AUTHOR=Cai Hongyu , Chen Qianqian , Duan Yale , Zhao Yue , Zhang Xiujuan TITLE=Short-term effect of polyethylene glycol loxenatide on weight loss in overweight or obese patients with type 2 diabetes: An open-label, parallel-arm, randomized, metformin-controlled trial JOURNAL=Frontiers in Endocrinology VOLUME=14 YEAR=2023 URL=https://www.frontiersin.org/journals/endocrinology/articles/10.3389/fendo.2023.1106868 DOI=10.3389/fendo.2023.1106868 ISSN=1664-2392 ABSTRACT=Objective

Polyethylene glycol loxenatide (PEG-Loxe) is a novel, once-weekly glucagon-like peptide 1 receptor agonist that is approved in doses of 0.1 mg and 0.2 mg for the treatment of type 2 diabetes mellitus (T2DM). However, no clinical trials have been designed to determine the effect of 0.3 mg PEG-Loxe on weight loss in overweight or obese patients with T2DM. This trial aimed to evaluate the short-term effect of 0.3 mg PEG-Loxe, injected subcutaneously once weekly, for weight management in overweight or obese patients with T2DM.

Methods

This 16-week, open-label, parallel-arm, randomized, metformin-controlled trial was conducted at Shandong Provincial Hospital in Shandong, China.

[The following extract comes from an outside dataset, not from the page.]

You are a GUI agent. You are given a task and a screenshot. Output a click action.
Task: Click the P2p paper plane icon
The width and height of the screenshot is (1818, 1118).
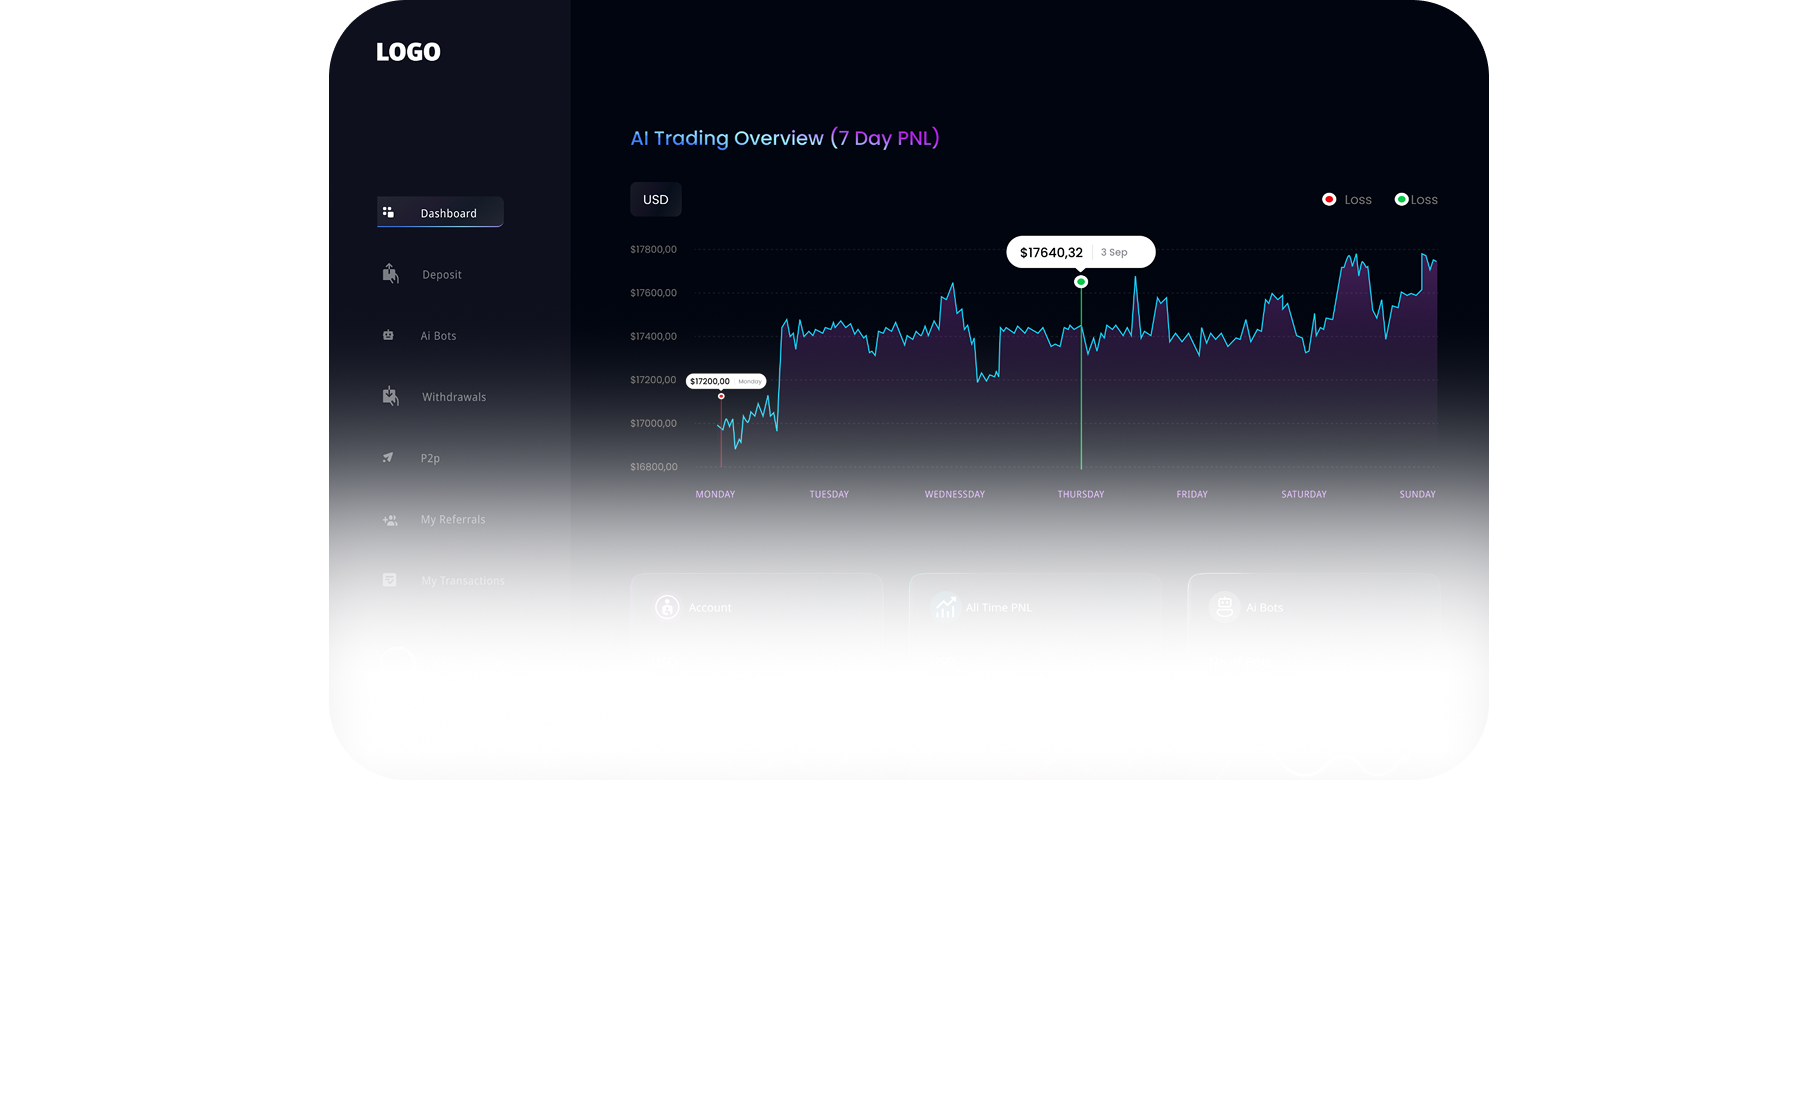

Patients with T2DM, who were overweight or obese (body mass index ≥ 25.0 kg/m2) and had been treated with lifestyle interventions or a combination with oral antidiabetic drug monotherapy were randomized (2:1) to receive 0.3 mg PEG-Loxe or 1500 mg metformin. The primary endpoint was a change in body weight from baseline to week 16.

Results

Overall, 156 patients were randomized and exposed to treatment. Weight loss was 7.52 kg (8.37%) with PEG-Loxe and 2.96 kg (3.00%) with metformin, with a between-group difference of 4.55 kg (95% CI, 3.43 to 5.67) (P < 0.001). A significantly higher proportion of patients lost ≥5% (61.5% vs. 25.0%) or 10% (26.9% vs. 5.8%) body weight in the PEG-Loxe group than in the metformin group (P < 0.01). Additionally, PEG-Loxe resulted in marked improvements in several cardiovascular risk factors compared to metformin, including body mass index, waist circumference, visceral fat area, blood pressure, and lipid profile. PEG-Loxe and metformin displayed almost equal potency for glycemic control. The incidence of adverse events was 46.2% (48/104) and 44.2% (23/52) in the PEG-Loxe and metformin groups, respectively.

Conclusion

In overweight or obese patients with T2DM, a once-weekly subcutaneous administration of PEG-Loxe for 16 weeks, in addition to lifestyle interventions or oral antidiabetic drug therapy, resulted in significantly greater weight loss compared to metformin. Additional trials are necessary to establish whether these effects can be maintained in the long term.

Clinical trial registration

www.chictr.org.cn, identifier ChiCTR2200057800.